Espace de libertés – Mars 2017

«Swagger»: la banlieue, autrement


Arts
Entre réalité, fantasmes et fantaisie, Olivier Babinet fait parler onze enfants du siècle et des banlieues parisiennes dans «Swagger», son nouveau documentaire. Innovant et percutant!

N’y allons pas par quatre chemins: Swagger est un magnifique documentaire sur l’adolescence! Sur une certaine jeunesse d’aujourd’hui. Celle qui vit en banlieue. Celle qui, comme les autres, s’interroge sur le monde qui l’entoure… Il y a Naïla, qui veut devenir architecte, Régis, qui rêve d’être styliste… C’est vrai qu’il en impose, Régis, avec son sourire parfait, son imper et son nœud pap’… Et puis, il y a Paul, toujours en costard-cravate, très fort à la batterie, et qui aime danser.

Avec huit autres de leurs camarades du collège Claude-Debussy à Aulnay-sous-Bois, en Seine-Saint-Denis, Naïla, Régis et Paul forment une sacrée bande. Dès la première image, un parti-pris donne toute sa saveur au film: le réalisateur a choisi de les laisser parler. Autant de témoignages parfois hilarants, parfois bouleversants, comme celui d’Aissatou et son sac à dos rose, qui se sent «comme un fantôme» dans ce collège et, trop émue, n’arrive pas à prononcer son prénom. Bref, c’est avec une grande sincérité que ces gamins de 10 à 16 ans évoquent donc leurs ambitions et leurs rêves. Et l’on tombe immédiatement sous leur charme. Parce que le film, sans jamais verser dans le règne du Bisounours tout-puissant, dégage un sacré faisceau d’ondes positives.

Des ados tout bonnement épatants

C’est d’abord comme professeur, dans le cadre d’ateliers sur le cinéma, qu’Olivier Babinet a débarqué dans des collèges de Seine-Saint-Denis. Il y a rencontré ces adolescents épatants, qui lui ont donné l’influx pour mettre les cahiers au feu et le film au milieu. «On a travaillé pendant deux ans pour des courts-métrages sur divers sujets. Puis, j’ai eu envie de ce long-métrage destiné à leur donner la parole.» D’emblée, les collégiens n’hésitent pas à parler. Évoquant leurs épreuves familiales et scolaires comme leurs aspirations profondes. «Ils ont compris que je n’avais aucune intention de les présenter comme des victimes», poursuit Babinet.

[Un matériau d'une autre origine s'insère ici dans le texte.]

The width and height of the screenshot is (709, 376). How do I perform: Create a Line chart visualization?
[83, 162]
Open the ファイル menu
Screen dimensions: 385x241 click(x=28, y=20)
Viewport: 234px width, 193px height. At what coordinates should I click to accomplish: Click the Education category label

Du jeune garçon qui assume totalement son côté efféminé à celui qui avoue qu’on «rate sa vie si on ne parvient pas à tomber amoureux», tous s’expriment à cœur ouvert. Parlant de guerre, de racisme, mais aussi de mode et de… Mickey Mouse! «Le temps passé à leur expliquer comment on faisait du cinéma leur a permis d’apprivoiser la caméra. Puis de l’oublier quand ils sont devant. On n’était pas loin d’une logique façon Strip-Tease», insiste-t-il. Tout cela sans oublier, pour faire bonne mesure, quelques séquences «jouées» («que l’on a refaites plusieurs fois, mais elles sont rares»). Comme la reconstitution d’une descente de police, où les jeunes restent, malgré les répétitions, d’un naturel inouï.

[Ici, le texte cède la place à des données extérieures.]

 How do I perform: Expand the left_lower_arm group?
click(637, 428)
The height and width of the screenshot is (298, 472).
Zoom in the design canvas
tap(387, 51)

Entre cool attitude et tête bien pleine

Et c’est là que le casting du film se révèle parfait. Il a en effet permis un fantastique degré d’identification d’où naissent une très forte empathie pour les personnages et une cohérence bluffante de la mise en scène. Pa conséquent, c’est toujours l’émotion qui (nous) gagne. D’autant qu’ici, le stéréotype est transcendé par la réalité. Surtout lorsque cette réalité apparaît plus proche que prévu et que la proximité utilise le divertissement pour renforcer la compréhension de cette même réalité. On se surprend alors à retrouver un peu de nous dans la personnalité de ces ados, Bref, leur swag, c’est-à-dire leur «mélange de cool attitude et de tête bien pleine».

En fait, Swagger agirait un peu comme l’œuvre d’un cousin éloigné de Riad Sattouf. Qui, lui aussi, sait donner une portée simple, universelle et cool, à des contextes pourtant très complexes. Comme l’adolescence dans Les Beaux Gosses, ou la vie en Syrie dans L’Arabe du futur. Presque aussi forts que ce Swagger quand il s’agit de nous faire comprendre que tout n’est ni perdu ni bouché… loin de là. Bilan: le tableau d’ensemble est émouvant, pas bête, plein d’une force vive, joyeuse et contagieuse, aux antipodes du misérabilisme et de la condescendance. Et ça fait un bien fou!